Joachim Frank is a German-born scientist and writer who moved in 1975 to Albany, New York and more recently (2008) relocated to New York City. He took writing classes with William Kennedy, Steven Millhauser, Eugene Garber, and Jayne Ann Philipps. His short stories, prose poems and poems have appeared in Lost and Found Times, The Agent, Inkblot, Heidelberg Review, Groundswell, Peer Glass, elimae, 3711 Atlantic, Cezanne’s Carrot, Brilliant, Eclectica, Offcourse, The Noneuclidean Cafe, Ghoti Magazine, Duck and Herring Co. Pocket Field Guide, Raving Dove, Hamilton Stone Review, Bartleby Snopes, Red Ochre Lit, StepAway Magazine, Black&White, and Litbomb. He also wrote three novels, including The Observatory featured here, all still unpublished.

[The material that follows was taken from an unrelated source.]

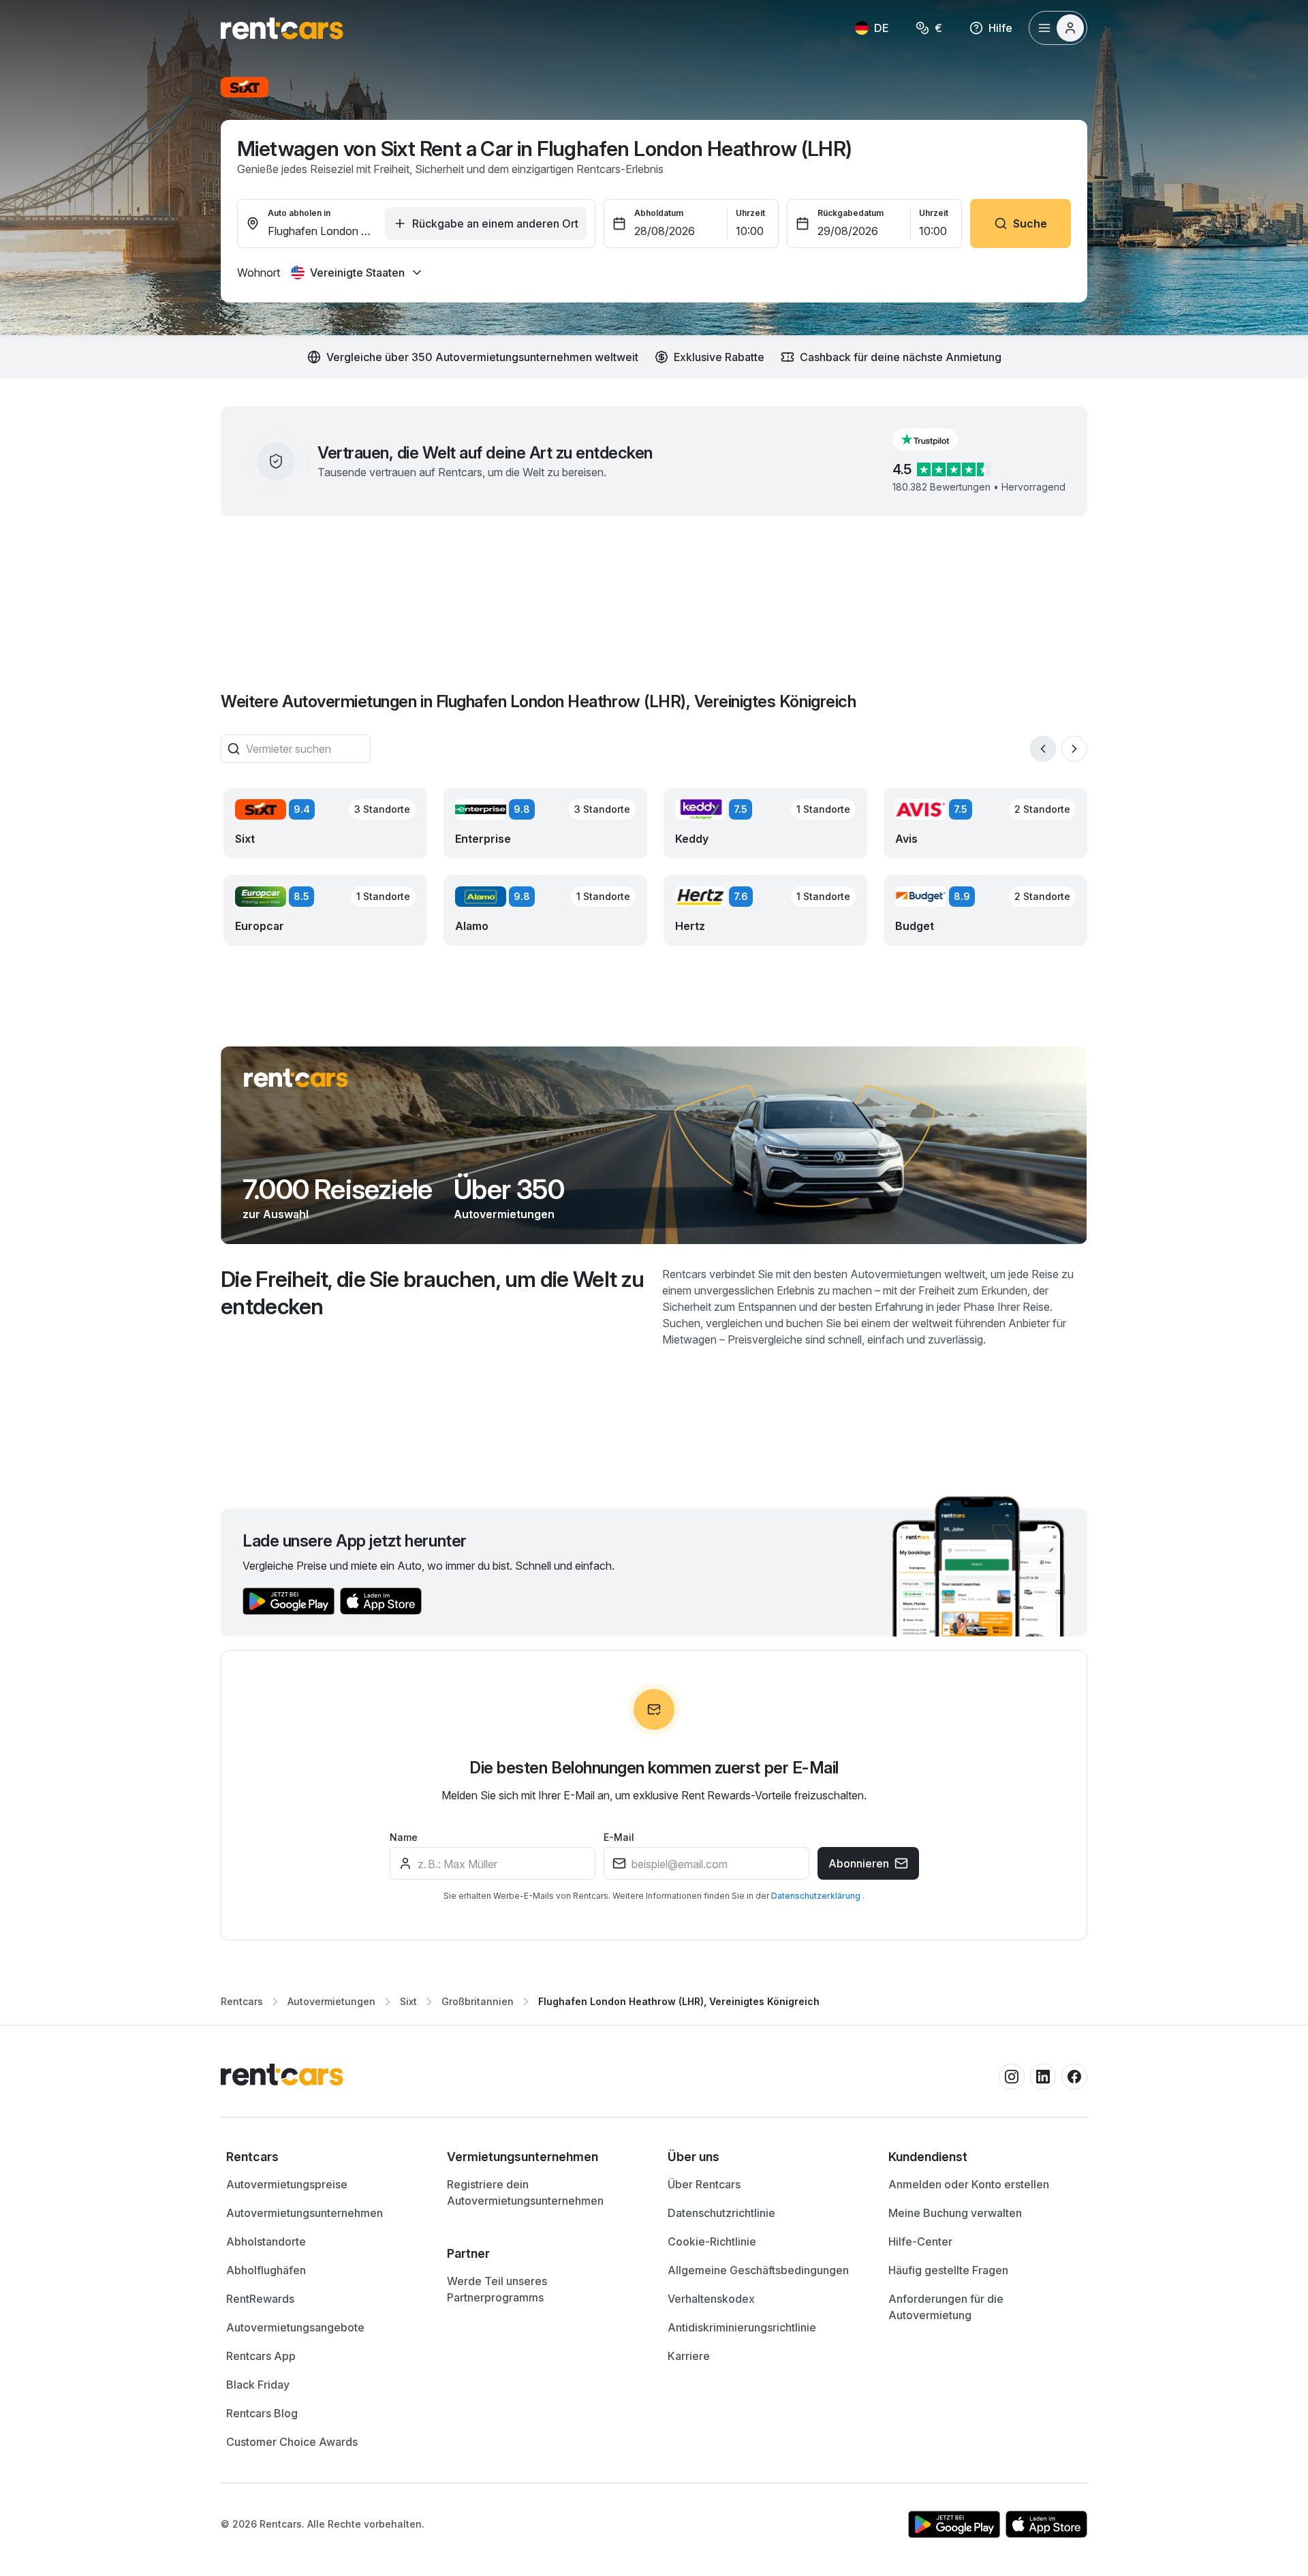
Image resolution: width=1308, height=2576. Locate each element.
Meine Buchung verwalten (955, 2213)
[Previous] (1043, 749)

Joachim, the “Downpour” of radioactive rain at the May Day celebration along the Rhine sets a sobering tone for what’s to come. What led you to set the prologue in the wake of Chernobyl and do elements of the Chernobyl disaster continue to resonate throughout The Observatory.
The prologue’s purpose in this novel is to set the stage in Germany, particularly Bonn, where all the action of the main story will take place. The May 1, 1986 event on the banks of the Rhine in Bonn very closely follows historical accounts. I chose it in order to have a plausible reason for the downhill spiral in the marital relationship between Arthur and Eva later on, which leads to their separation. In a way, a relationship is poisoned slowly, in the same way as radioactivity leads to deteriorating health and cancer in the long term. Chernobyl itself as a topic does not recur in the main story; however, its prominence in the prologue serves as an introduction to American readers telling them that the stage is set in post-war Europe with its complicated interconnectedness of East and West. Also, a reminder that Europe is in fact a small theater for events — a cloud coming from the Ukraine reaches Bonn in a few days, the same time as a cloud from coast to coast in the United States.